TRY IT
With the pictures left out, transcribe exactly the lines from the one with "Click the red Reserve legend line swatch" through the end of the data.

DATA SHOWN
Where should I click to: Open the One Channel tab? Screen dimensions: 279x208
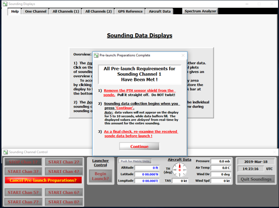[x=35, y=11]
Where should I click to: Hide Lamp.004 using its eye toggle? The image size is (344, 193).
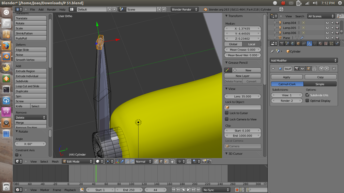pyautogui.click(x=327, y=23)
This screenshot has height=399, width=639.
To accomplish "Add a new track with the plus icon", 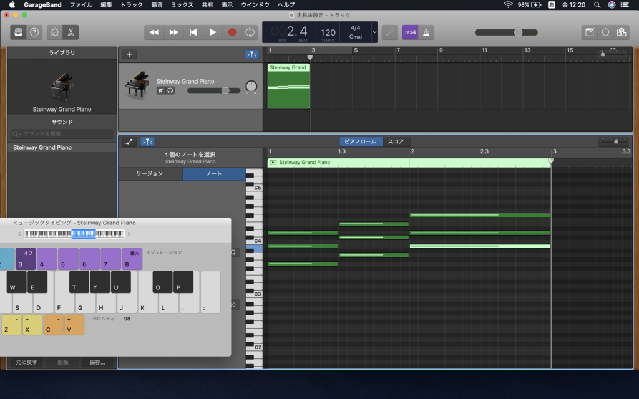I will (x=129, y=54).
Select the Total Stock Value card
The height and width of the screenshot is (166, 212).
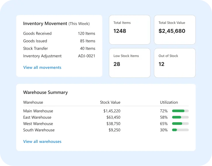(175, 30)
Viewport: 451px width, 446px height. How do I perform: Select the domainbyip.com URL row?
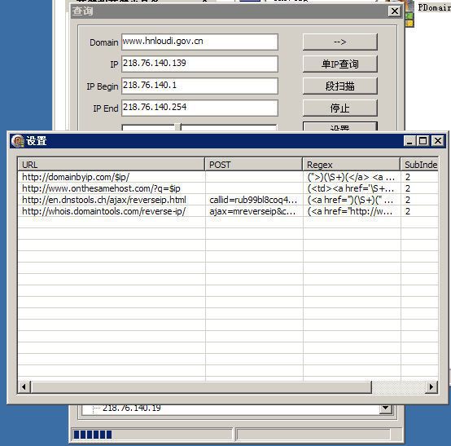[228, 177]
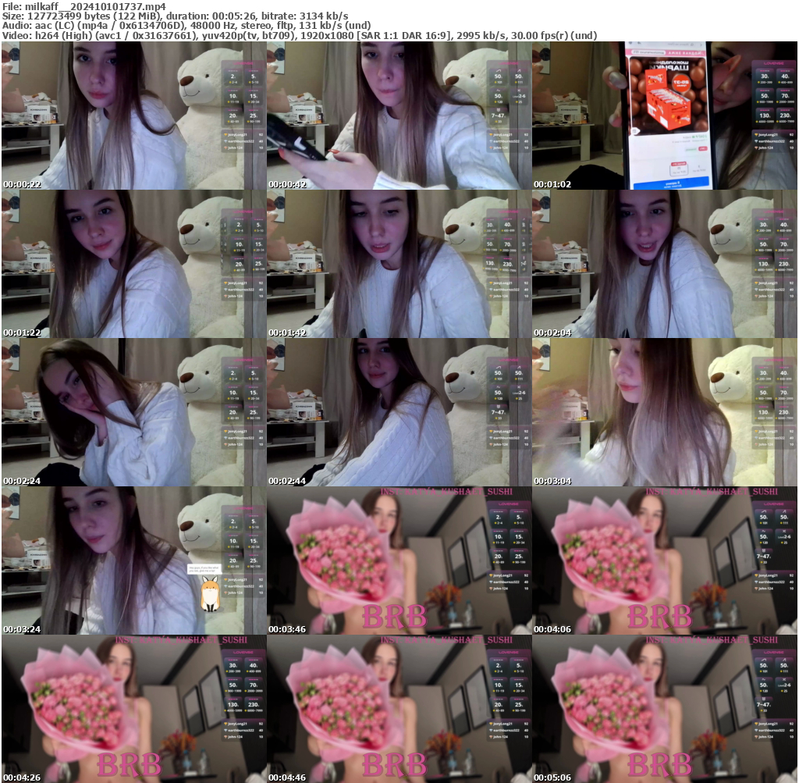Click the silver gem icon next to earthburnzz322
799x783 pixels.
756,141
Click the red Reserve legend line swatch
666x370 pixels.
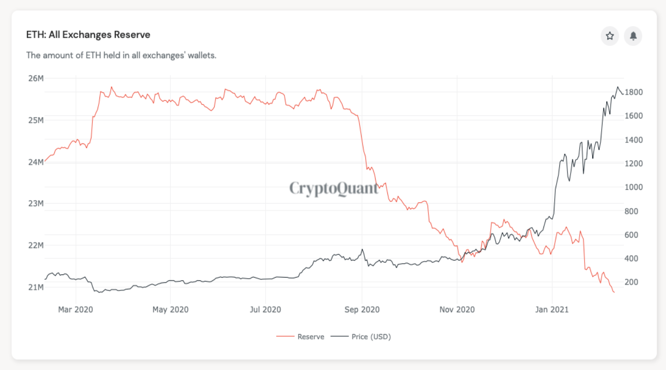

ANSWER TO THE PROBLEM
Click the red Reserve legend line swatch
666x370 pixels.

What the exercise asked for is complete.